Une adolescente de 16 ans, qui avait poussé sous un train du RER D une autre jeune fille, amputée par la suite des deux jambes, dans l'Essonne, en novembre 2012, sera jugée vendredi par le tribunal pour enfants d'Evry. L'adolescente, qui avait été mise en examen et écrouée pour "tentative d'homicide volontaire", comparaîtra lors d'une audience à huis clos, pour "violences volontaires ayant entraîné une infirmité permanente" après que les faits eurent été requalifiés.

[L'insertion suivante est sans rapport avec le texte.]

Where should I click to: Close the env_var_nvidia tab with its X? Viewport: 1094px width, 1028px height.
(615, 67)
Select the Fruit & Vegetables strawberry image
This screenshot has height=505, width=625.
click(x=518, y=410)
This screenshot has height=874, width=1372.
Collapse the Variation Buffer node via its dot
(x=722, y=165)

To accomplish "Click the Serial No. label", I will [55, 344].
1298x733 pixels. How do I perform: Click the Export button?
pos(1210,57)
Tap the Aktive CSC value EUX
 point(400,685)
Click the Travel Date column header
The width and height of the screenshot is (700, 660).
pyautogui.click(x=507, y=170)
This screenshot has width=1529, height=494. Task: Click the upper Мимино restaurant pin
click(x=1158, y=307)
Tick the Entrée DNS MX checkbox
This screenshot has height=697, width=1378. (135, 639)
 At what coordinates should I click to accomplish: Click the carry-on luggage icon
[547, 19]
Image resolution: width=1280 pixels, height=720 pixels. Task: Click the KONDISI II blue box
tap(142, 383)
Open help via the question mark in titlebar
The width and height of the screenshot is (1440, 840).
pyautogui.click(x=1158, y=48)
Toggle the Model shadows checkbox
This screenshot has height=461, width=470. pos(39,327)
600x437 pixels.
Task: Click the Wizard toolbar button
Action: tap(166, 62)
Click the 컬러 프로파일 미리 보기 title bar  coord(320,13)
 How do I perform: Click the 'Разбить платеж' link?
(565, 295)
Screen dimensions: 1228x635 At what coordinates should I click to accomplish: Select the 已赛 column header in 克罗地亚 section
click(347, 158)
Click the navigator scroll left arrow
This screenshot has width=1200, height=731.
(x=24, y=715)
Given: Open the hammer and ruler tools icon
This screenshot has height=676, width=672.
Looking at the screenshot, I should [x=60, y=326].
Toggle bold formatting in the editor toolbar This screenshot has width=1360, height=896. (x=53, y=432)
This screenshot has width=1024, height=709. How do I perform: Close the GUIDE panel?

Le drame s'était noué le 22 novembre, en fin d'après-midi, à l'heure de pointe, sur les quais de la gare RER de Yerres. Les deux jeunes filles aux parcours cabossés par la vie et qui avaient été accueillies dans le passé dans une même famille d'accueil, se croisent dans cette gare vers 17h00. L'une veut engager la conversation, l'autre refuse: une "embrouille" démarre et se poursuit en empoignade puis en pugilat. Alors qu'un RER entre en gare, la suspecte, âgée de 15 ans au moment des faits, pousse la victime tout juste majeure. Celle-ci trébuche au bord du quai puis est happée par le train avant que l'alerte ne soit donnée.

Longuement soignée sur place par les secours, la jeune majeure qui a eu ses deux jambes sectionnées, survivra à ses très graves blessures. Elle est désormais soignée à l'Institut Robert Merle d'Aubigné à Valenton, dans le Val-de-Marne, un centre de médecine physique et de réadaptation destinée aux personnes atteintes de pathologies lourdes. "C'est une combattante qui n'a pas eu la vie facile", a souligné son conseil qui précise que sa cliente n'est habitée par aucune "vindicte".

Interpellée après les faits, la prévenue a passé plusieurs mois en détention à la maison d 'arrêt des femmes de Fleury-Mérogis, avant d'être placée en foyer. "Elle est dévastée par son geste", a indiqué son avocat, Me Damien Brossier. Même si l'intention homicide a été écartée par la juge d'instruction en charge du dossier, l'adolescente encourt 10 ans de prison.